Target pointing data
○ ○ ○
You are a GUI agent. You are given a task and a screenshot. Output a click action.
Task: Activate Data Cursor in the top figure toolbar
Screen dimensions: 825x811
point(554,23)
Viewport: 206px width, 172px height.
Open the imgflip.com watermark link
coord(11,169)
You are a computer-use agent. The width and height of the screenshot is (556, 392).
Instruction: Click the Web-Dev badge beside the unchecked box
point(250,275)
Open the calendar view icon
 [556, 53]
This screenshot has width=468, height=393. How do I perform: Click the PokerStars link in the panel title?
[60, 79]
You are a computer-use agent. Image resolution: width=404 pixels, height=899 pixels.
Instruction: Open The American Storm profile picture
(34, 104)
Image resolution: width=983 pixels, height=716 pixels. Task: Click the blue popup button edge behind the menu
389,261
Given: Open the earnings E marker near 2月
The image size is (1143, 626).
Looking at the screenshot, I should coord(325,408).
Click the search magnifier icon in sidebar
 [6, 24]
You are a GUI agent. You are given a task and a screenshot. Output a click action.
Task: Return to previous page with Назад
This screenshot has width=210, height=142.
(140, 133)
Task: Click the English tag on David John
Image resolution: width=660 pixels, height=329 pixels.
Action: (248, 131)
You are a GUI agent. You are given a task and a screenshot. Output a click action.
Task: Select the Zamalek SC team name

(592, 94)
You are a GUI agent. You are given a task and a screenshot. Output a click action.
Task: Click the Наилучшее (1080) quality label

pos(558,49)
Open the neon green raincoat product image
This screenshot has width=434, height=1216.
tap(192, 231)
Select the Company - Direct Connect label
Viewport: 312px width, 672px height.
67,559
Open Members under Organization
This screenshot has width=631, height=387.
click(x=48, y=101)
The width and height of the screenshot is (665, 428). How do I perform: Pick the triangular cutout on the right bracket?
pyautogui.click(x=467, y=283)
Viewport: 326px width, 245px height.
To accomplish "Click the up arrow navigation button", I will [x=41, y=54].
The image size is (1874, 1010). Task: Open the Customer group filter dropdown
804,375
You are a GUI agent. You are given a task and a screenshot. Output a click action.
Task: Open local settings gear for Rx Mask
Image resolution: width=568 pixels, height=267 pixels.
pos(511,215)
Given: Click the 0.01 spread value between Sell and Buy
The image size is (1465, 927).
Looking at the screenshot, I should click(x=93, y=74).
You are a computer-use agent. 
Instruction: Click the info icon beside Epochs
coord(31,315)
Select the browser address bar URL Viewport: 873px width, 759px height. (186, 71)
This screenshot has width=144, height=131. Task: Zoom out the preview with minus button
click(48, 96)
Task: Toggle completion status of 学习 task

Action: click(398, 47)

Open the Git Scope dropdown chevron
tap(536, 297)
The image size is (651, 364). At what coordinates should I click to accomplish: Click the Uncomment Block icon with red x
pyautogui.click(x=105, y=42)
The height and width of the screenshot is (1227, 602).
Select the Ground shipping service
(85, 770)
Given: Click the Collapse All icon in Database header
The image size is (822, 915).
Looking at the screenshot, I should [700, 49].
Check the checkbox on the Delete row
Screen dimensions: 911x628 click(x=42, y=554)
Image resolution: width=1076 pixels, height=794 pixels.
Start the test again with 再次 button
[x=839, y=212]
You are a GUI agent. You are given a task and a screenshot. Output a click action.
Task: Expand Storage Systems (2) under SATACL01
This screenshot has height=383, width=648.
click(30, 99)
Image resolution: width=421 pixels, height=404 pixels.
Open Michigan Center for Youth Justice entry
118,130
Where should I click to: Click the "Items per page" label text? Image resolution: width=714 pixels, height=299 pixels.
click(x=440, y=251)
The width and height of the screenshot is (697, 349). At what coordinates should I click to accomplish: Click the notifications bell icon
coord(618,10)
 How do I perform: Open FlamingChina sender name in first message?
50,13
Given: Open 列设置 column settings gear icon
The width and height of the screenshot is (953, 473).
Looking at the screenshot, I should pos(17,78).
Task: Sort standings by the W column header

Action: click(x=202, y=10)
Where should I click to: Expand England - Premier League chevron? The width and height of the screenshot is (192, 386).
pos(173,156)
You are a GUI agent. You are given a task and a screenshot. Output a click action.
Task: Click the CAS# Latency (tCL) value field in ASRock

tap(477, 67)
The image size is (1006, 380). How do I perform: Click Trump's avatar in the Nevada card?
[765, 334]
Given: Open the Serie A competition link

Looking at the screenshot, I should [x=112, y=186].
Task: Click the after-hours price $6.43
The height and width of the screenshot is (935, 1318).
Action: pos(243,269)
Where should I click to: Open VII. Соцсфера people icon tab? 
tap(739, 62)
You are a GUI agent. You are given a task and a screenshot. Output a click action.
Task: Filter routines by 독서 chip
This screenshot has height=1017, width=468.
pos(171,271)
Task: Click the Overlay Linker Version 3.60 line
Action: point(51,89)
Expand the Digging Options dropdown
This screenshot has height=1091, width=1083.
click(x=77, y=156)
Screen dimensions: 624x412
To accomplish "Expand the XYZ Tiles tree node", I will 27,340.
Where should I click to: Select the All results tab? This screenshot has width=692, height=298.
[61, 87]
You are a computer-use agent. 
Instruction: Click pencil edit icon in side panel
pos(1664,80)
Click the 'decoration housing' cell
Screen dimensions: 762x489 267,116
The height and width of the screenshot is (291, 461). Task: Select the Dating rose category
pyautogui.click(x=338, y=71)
○ ○ ○
» **Stated task**:
Can you retype all of the data above, line for line, without changing a single character?

» **Reply**:
You are a GUI agent. You are given a task and a screenshot. Output a click action.
Task: Activate Data Cursor in the top figure toolbar
Screen dimensions: 825x811
point(554,23)
Viewport: 206px width, 172px height.
Open the imgflip.com watermark link
coord(11,169)
You are a computer-use agent. The width and height of the screenshot is (556, 392).
Instruction: Click the Web-Dev badge beside the unchecked box
point(250,275)
Open the calendar view icon
 [556, 53]
This screenshot has width=468, height=393. How do I perform: Click the PokerStars link in the panel title?
[60, 79]
You are a computer-use agent. Image resolution: width=404 pixels, height=899 pixels.
Instruction: Open The American Storm profile picture
(34, 104)
Image resolution: width=983 pixels, height=716 pixels. Task: Click the blue popup button edge behind the menu
389,261
Given: Open the earnings E marker near 2月
The image size is (1143, 626).
Looking at the screenshot, I should coord(325,408).
Click the search magnifier icon in sidebar
 [6, 24]
You are a GUI agent. You are given a task and a screenshot. Output a click action.
Task: Return to previous page with Назад
This screenshot has width=210, height=142.
(140, 133)
Task: Click the English tag on David John
Image resolution: width=660 pixels, height=329 pixels.
Action: (248, 131)
You are a GUI agent. You are given a task and a screenshot. Output a click action.
Task: Select the Zamalek SC team name

(592, 94)
You are a GUI agent. You are given a task and a screenshot. Output a click action.
Task: Click the Наилучшее (1080) quality label

pos(558,49)
Open the neon green raincoat product image
This screenshot has width=434, height=1216.
tap(192, 231)
Select the Company - Direct Connect label
Viewport: 312px width, 672px height.
67,559
Open Members under Organization
This screenshot has width=631, height=387.
click(x=48, y=101)
The width and height of the screenshot is (665, 428). How do I perform: Pick the triangular cutout on the right bracket?
pyautogui.click(x=467, y=283)
Viewport: 326px width, 245px height.
To accomplish "Click the up arrow navigation button", I will [x=41, y=54].
The image size is (1874, 1010). Task: Open the Customer group filter dropdown
804,375
You are a GUI agent. You are given a task and a screenshot. Output a click action.
Task: Open local settings gear for Rx Mask
Image resolution: width=568 pixels, height=267 pixels.
pos(511,215)
Given: Click the 0.01 spread value between Sell and Buy
The image size is (1465, 927).
Looking at the screenshot, I should click(x=93, y=74).
You are a computer-use agent. 
Instruction: Click the info icon beside Epochs
coord(31,315)
Select the browser address bar URL Viewport: 873px width, 759px height. (186, 71)
This screenshot has width=144, height=131. Task: Zoom out the preview with minus button
click(48, 96)
Task: Toggle completion status of 学习 task

Action: click(398, 47)

Open the Git Scope dropdown chevron
tap(536, 297)
The image size is (651, 364). At what coordinates should I click to accomplish: Click the Uncomment Block icon with red x
pyautogui.click(x=105, y=42)
The height and width of the screenshot is (1227, 602).
Select the Ground shipping service
(85, 770)
Given: Click the Collapse All icon in Database header
The image size is (822, 915).
Looking at the screenshot, I should [700, 49].
Check the checkbox on the Delete row
Screen dimensions: 911x628 click(x=42, y=554)
Image resolution: width=1076 pixels, height=794 pixels.
Start the test again with 再次 button
[x=839, y=212]
You are a GUI agent. You are given a task and a screenshot. Output a click action.
Task: Expand Storage Systems (2) under SATACL01
This screenshot has height=383, width=648.
click(30, 99)
Image resolution: width=421 pixels, height=404 pixels.
Open Michigan Center for Youth Justice entry
118,130
Where should I click to: Click the "Items per page" label text? Image resolution: width=714 pixels, height=299 pixels.
click(x=440, y=251)
The width and height of the screenshot is (697, 349). At what coordinates should I click to accomplish: Click the notifications bell icon
coord(618,10)
 How do I perform: Open FlamingChina sender name in first message?
50,13
Given: Open 列设置 column settings gear icon
The width and height of the screenshot is (953, 473).
Looking at the screenshot, I should pos(17,78).
Task: Sort standings by the W column header

Action: click(x=202, y=10)
Where should I click to: Expand England - Premier League chevron? The width and height of the screenshot is (192, 386).
pos(173,156)
You are a GUI agent. You are given a task and a screenshot. Output a click action.
Task: Click the CAS# Latency (tCL) value field in ASRock

tap(477, 67)
The image size is (1006, 380). How do I perform: Click Trump's avatar in the Nevada card?
[765, 334]
Given: Open the Serie A competition link

Looking at the screenshot, I should [x=112, y=186].
Task: Click the after-hours price $6.43
The height and width of the screenshot is (935, 1318).
Action: pos(243,269)
Where should I click to: Open VII. Соцсфера people icon tab? 
tap(739, 62)
You are a GUI agent. You are given a task and a screenshot. Output a click action.
Task: Filter routines by 독서 chip
This screenshot has height=1017, width=468.
pos(171,271)
Task: Click the Overlay Linker Version 3.60 line
Action: point(51,89)
Expand the Digging Options dropdown
This screenshot has height=1091, width=1083.
click(x=77, y=156)
Screen dimensions: 624x412
To accomplish "Expand the XYZ Tiles tree node", I will 27,340.
Where should I click to: Select the All results tab? This screenshot has width=692, height=298.
[61, 87]
You are a computer-use agent. 
Instruction: Click pencil edit icon in side panel
pos(1664,80)
Click the 'decoration housing' cell
Screen dimensions: 762x489 267,116
The height and width of the screenshot is (291, 461). Task: Select the Dating rose category
pyautogui.click(x=338, y=71)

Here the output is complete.